Dans ce chemin de croix, elle est aidée par Yazid, son directeur de cabinet interprété par Reda Kateb. Issu de l’immigration, c’est un enfant du quartier qui s’est élevé socialement grâce à la réussite de ses études supérieures. Très lié à son élue, les ambitions tardives de cette dernière risque d’ébranler leur liens quasi filiaux.
L’intrigue va se jouer autour de la réhabilitation d’une barre d’immeuble laissée à l’abandon et insalubre, dont les habitants, à bout de patience décident de ne plus payer leurs charges à l’administrateur. Clémence, dont c’est le dernier combat avant de céder sa place à sa première adjointe (Naidra Ayadi) met tout en œuvre pour obtenir une subvention de soixante treize millions que veut allouer l’État à l’une des cités en délabrement.

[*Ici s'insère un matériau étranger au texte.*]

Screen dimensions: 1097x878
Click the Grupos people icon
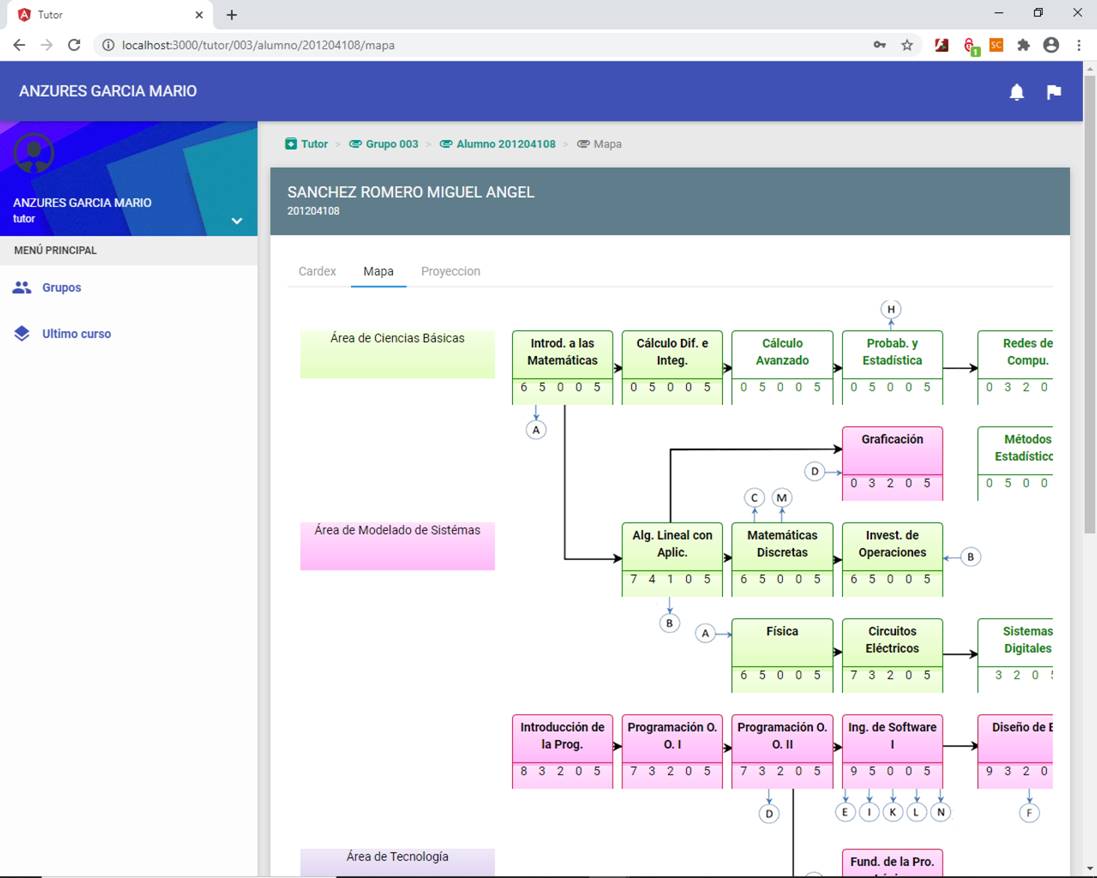22,288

En prise réelle avec le sujet, Thomas Kruithof ne cède rien pour ce deuxième long métrage, en restant au plus près de cette élue locale aidée par son chef de cabinet parfaitement à l’aise le terrain, tout en manœuvrant politiquement.
Au cœur de cette cité de banlieue qui ne porte pas de nom, se mêlent le meilleur comme le pire, d’honnêtes habitants réunis en association pour faire valoir leur droit, face aux marchands de sommeil n’ayant aucun intérêt à faire aboutir cette innervation bénéfique aux propriétaires et contre productive avec leur lucrative exploitation de la misère humaine.
Malgré toute la bonne volonté de chacun, l’humain se révèle dans toute sa faiblesse. Clémence en fin de mandat veut bien agir et livrer son dernier combat politique en obtenant cette subvention. Cependant une proposition en haut lieu va rebattre les cartes et mettre à mal la promesse tenue aux habitants de cette cité des Bernardins.
Le film est le fruit de la rencontre de Thomas Kruithof, réalisateur de «Mécanique de l’ombre» en 2017 et de Jean-Baptiste Delafon, le cocréateur de «Baron noir» pour Canal+. Ensemble, ils avaient envie de s’intéresser à la politique locale en faisant le portrait de maire de banlieue, sensibilisés par le rapport de l’individu face au système.
Le duo Isabelle Huppert et Reda Kateb a des airs de passage de flambeaux, d’une maire en fin de mandat et son directeur de cabinet, ambitieux et en devenir, déjà imprégné du système mais fidèle à son milieu d’origine. Qui mieux que Reda Kateb pouvait incarner ce personnage droit, fier et loyal ? Tout en nuance et fragilité, il apporte une force et une détermination teintée de toutes ses failles à fleur de peau et ses doutes, fruits de son parcours remis en cause par ses origines. Il joue d’égal à égal face à une Isabelle Huppert impériale.
Surprenant et original, le sujet, pourtant peu vendeur tient en haleine de bout en bout, parfaitement maîtrisé par le réalisateur, soutenu par un casting de luxe tant par ses principaux protagonistes que par les seconds rôles, Laurent Poitrenaux (déjà vu récemment dans le très réussi «La place d’une autre») et Hervé Pierre de la Comédie Française, mêlant comédiens issus du théâtre et acteurs de séries télé (Soufiane Guerrab «Julie Lescaut», «Braquo», «Engrenages», «Dix pour cent», «César Wagner», «Lupin»).